Inguschetien, die westliche Nachbarrepublik Tschetscheniens, stellt derzeit das Hauptproblem im Nordkaukasus dar, regelmäßig kommt es zu Überfällen auf Soldaten und Polizisten. Die Bevölkerung ist aufgrund der Unfähigkeit, die Sicherheit in der Republik zu gewährleisten, mit dem von Putin unterstützten Präsidenten Inguschetiens, Murat Ziazikow, verständlicherweise unzufrieden. Hält auch Medwedew an Ziazikow fest, könnte es bald zum Überlaufen des Fasses und zur Verschlimmerung des Konflikts kommen.

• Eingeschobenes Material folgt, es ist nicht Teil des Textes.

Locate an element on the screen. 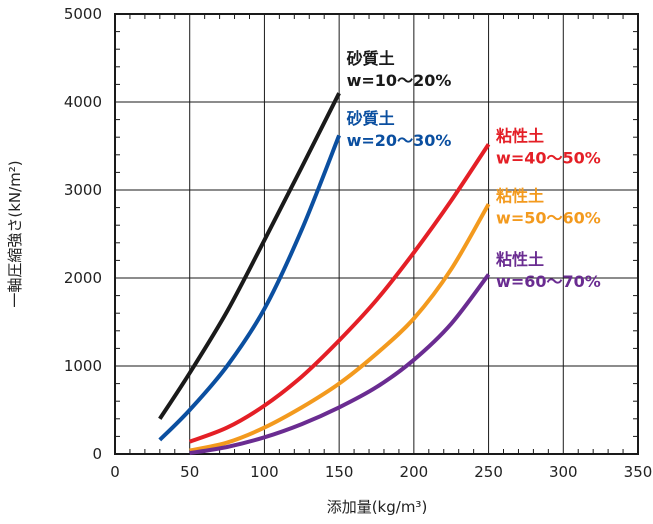 The image size is (653, 524). y-tick-label-3000: 3000 is located at coordinates (83, 190).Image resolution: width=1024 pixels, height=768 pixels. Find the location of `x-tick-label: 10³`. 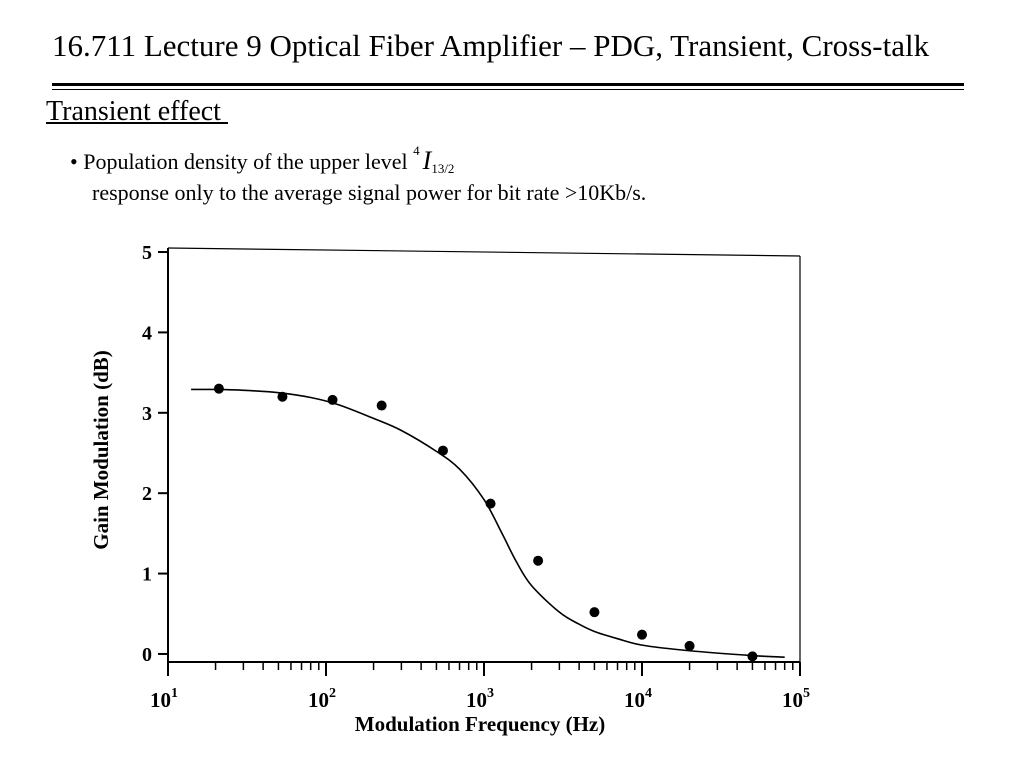

x-tick-label: 10³ is located at coordinates (480, 699). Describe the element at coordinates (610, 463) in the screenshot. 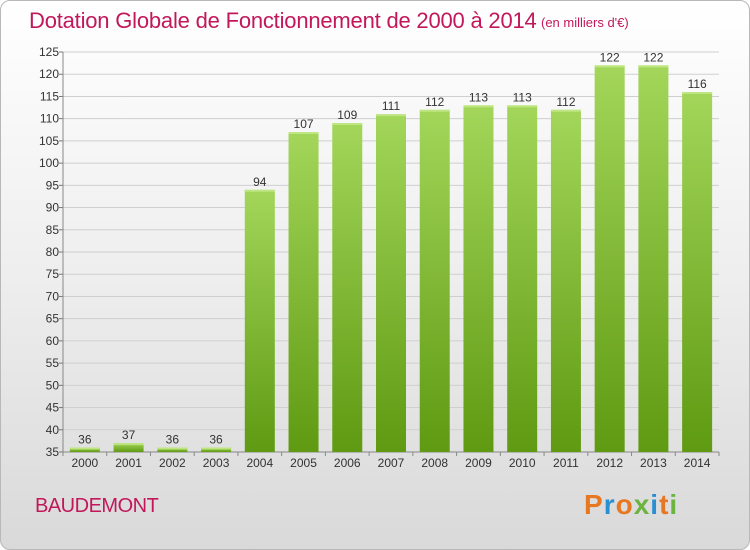

I see `x-tick-label: 2012` at that location. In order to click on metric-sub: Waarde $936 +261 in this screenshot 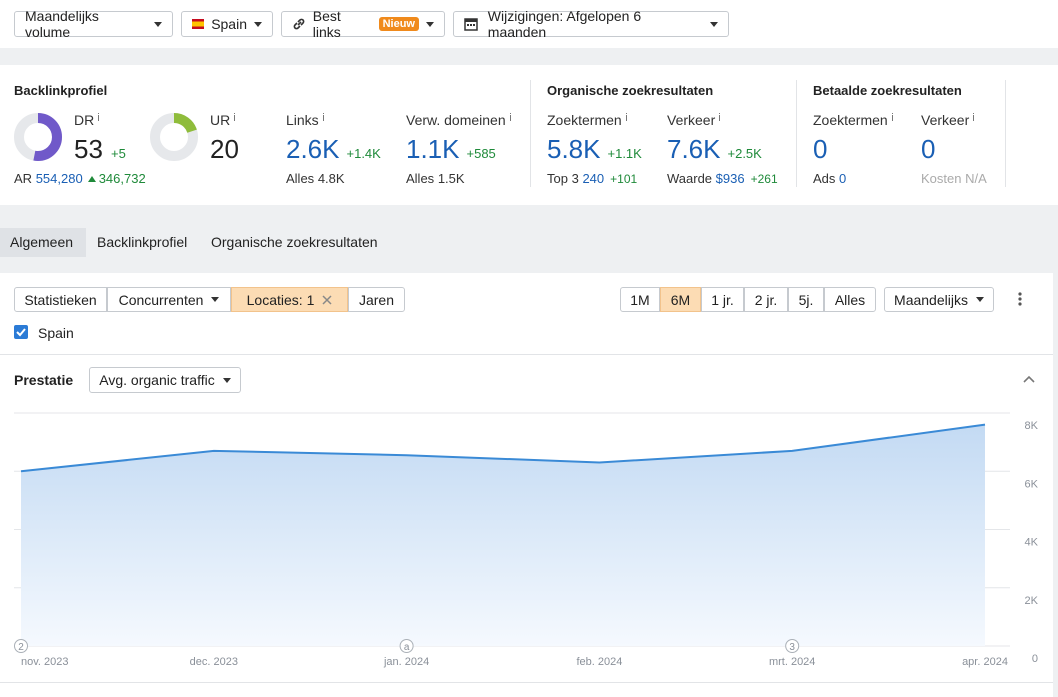, I will do `click(722, 178)`. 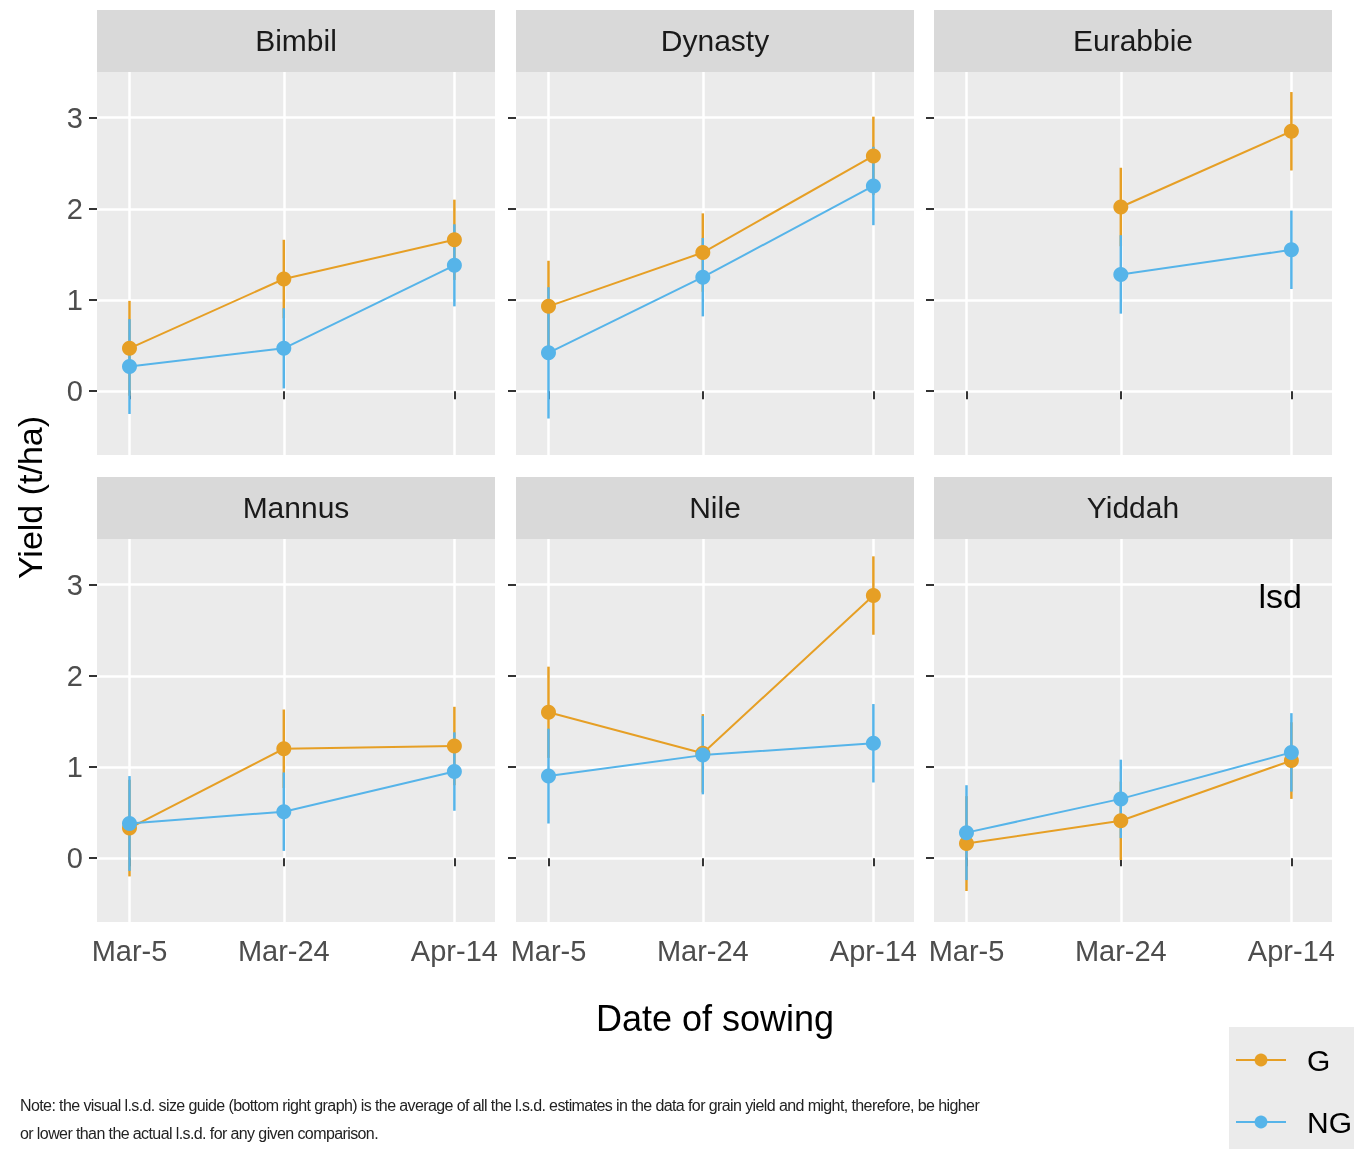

Weniger explosiv, aber gleichzeitig weniger friedlich präsentiert sich die Lage im benachbarten Tschetschenien. Seit Ramsan Kadyrows offizieller Machtübernahme vor gut einem Jahr herrscht in Tschetschenien ein Klima der Angst, des Personenkults, der Korruption und der Ausbeutung einfacher Menschen, die für den Wiederaufbau zahlen, während der junge Präsident seinen Fuhrpark erweitert.
Um das Schicksal Tausender, durch den Krieg psychisch kranker Kinder - viele von ihnen sind Halbwaisen oder Invalide - kümmern sich indes vorwiegend NGOs, denen von russischen Behörden das Überleben immer schwerer gemacht wird. Während die Hauptstadt Grosny prächtig renoviert und medial präsentiert wird, herrscht in vielen Teilen Tschetscheniens immer noch eine humanitäre Notlage vor.
Kadyrow ist Mitglied eines einflussreichen Clans, Führer einer Privatarmee, die mit allen zur Verfügung stehenden Mitteln die verbleibenden Rebellen (es kommt nach wie vor regelmäßig zu Kämpfen zwischen Rebellen und Sicherheitskräften) in Schach hält. Und er ist ehrgeizig: Zeitgleich mit den russischen Parlamentswahlen im Dezember 2007 wurde in Tschetschenien ein Referendum abgehalten, das dem 31-jährigen tschetschenischen Präsidenten unbeschränkte Amtszeiten sichert. Bei einer Ende 2007 in Grosny durchgeführten Umfrage haben 39 Prozent der Befragten geantwortet, die Sicherheitssituation in Tschetschenien habe sich seit Kadyrows Amtsantritt im März 2007 nicht verbessert, insgesamt 21 Prozent waren der Meinung, die Lage habe sich sogar verschlechtert.
Es liegt an Russlands Präsident Medwedew, den Putin-Intimus Kadyrow durch einen vertrauenswürdigen, gesetzestreu handelnden Präsidenten zu ersetzen, vor dem die Tschetschenen nicht zu Tausenden flüchten. Mit einem Präsidenten, der den Menschen die Perspektive einer friedvollen Zukunft gibt, vor allem jenen 57 Prozent der Tschetschenen, die einen weiteren Krieg in Tschetschenien für durchaus möglich halten.
Bleibt zu hoffen, dass Medwedew seine Ankündigung, Putins Politik fortzuführen, in Bezug auf den Nordkaukasus noch einmal überdenkt.